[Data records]
'''
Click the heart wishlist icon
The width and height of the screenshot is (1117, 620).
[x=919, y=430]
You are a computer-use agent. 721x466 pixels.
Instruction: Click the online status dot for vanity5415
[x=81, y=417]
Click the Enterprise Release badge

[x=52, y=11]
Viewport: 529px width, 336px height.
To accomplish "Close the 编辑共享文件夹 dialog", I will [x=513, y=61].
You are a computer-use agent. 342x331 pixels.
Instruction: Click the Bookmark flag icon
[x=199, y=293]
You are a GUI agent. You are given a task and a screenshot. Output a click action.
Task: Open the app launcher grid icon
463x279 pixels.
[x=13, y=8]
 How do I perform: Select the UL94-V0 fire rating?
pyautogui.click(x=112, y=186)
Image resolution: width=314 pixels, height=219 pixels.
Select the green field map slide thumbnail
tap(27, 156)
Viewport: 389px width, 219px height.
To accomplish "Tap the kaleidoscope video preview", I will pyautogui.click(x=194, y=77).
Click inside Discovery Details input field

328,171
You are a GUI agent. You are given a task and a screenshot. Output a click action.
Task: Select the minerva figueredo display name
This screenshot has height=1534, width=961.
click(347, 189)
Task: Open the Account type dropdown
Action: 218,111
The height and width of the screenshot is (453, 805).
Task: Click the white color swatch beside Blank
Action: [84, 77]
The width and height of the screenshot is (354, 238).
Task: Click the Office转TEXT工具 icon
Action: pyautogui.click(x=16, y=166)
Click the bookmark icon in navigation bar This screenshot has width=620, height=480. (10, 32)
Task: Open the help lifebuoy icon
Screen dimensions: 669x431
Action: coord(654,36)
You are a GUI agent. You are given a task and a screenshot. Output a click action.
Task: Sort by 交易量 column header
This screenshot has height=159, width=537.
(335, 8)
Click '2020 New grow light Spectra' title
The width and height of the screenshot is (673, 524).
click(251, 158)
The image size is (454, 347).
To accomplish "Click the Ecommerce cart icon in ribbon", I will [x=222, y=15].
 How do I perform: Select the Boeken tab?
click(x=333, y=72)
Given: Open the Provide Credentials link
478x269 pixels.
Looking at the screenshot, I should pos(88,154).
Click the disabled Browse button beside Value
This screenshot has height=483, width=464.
'''
◆ How to complete this task
Exact copies of all the entries above are to be printed.

◆ Answer box
Click the heart wishlist icon
The width and height of the screenshot is (1117, 620).
[x=919, y=430]
You are a computer-use agent. 721x466 pixels.
Instruction: Click the online status dot for vanity5415
[x=81, y=417]
Click the Enterprise Release badge

[x=52, y=11]
Viewport: 529px width, 336px height.
To accomplish "Close the 编辑共享文件夹 dialog", I will [x=513, y=61].
You are a computer-use agent. 342x331 pixels.
Instruction: Click the Bookmark flag icon
[x=199, y=293]
You are a GUI agent. You are given a task and a screenshot. Output a click action.
Task: Open the app launcher grid icon
463x279 pixels.
[x=13, y=8]
 How do I perform: Select the UL94-V0 fire rating?
pyautogui.click(x=112, y=186)
Image resolution: width=314 pixels, height=219 pixels.
Select the green field map slide thumbnail
tap(27, 156)
Viewport: 389px width, 219px height.
To accomplish "Tap the kaleidoscope video preview", I will pyautogui.click(x=194, y=77).
Click inside Discovery Details input field

328,171
You are a GUI agent. You are given a task and a screenshot. Output a click action.
Task: Select the minerva figueredo display name
This screenshot has height=1534, width=961.
click(347, 189)
Task: Open the Account type dropdown
Action: 218,111
The height and width of the screenshot is (453, 805).
Task: Click the white color swatch beside Blank
Action: [84, 77]
The width and height of the screenshot is (354, 238).
Task: Click the Office转TEXT工具 icon
Action: pyautogui.click(x=16, y=166)
Click the bookmark icon in navigation bar This screenshot has width=620, height=480. (10, 32)
Task: Open the help lifebuoy icon
Screen dimensions: 669x431
Action: coord(654,36)
You are a GUI agent. You are given a task and a screenshot. Output a click action.
Task: Sort by 交易量 column header
This screenshot has height=159, width=537.
(335, 8)
Click '2020 New grow light Spectra' title
The width and height of the screenshot is (673, 524).
click(251, 158)
The image size is (454, 347).
To accomplish "Click the Ecommerce cart icon in ribbon", I will [x=222, y=15].
 How do I perform: Select the Boeken tab?
click(x=333, y=72)
Given: Open the Provide Credentials link
478x269 pixels.
Looking at the screenshot, I should pos(88,154).
Click the disabled Browse button beside Value
This screenshot has height=483, width=464.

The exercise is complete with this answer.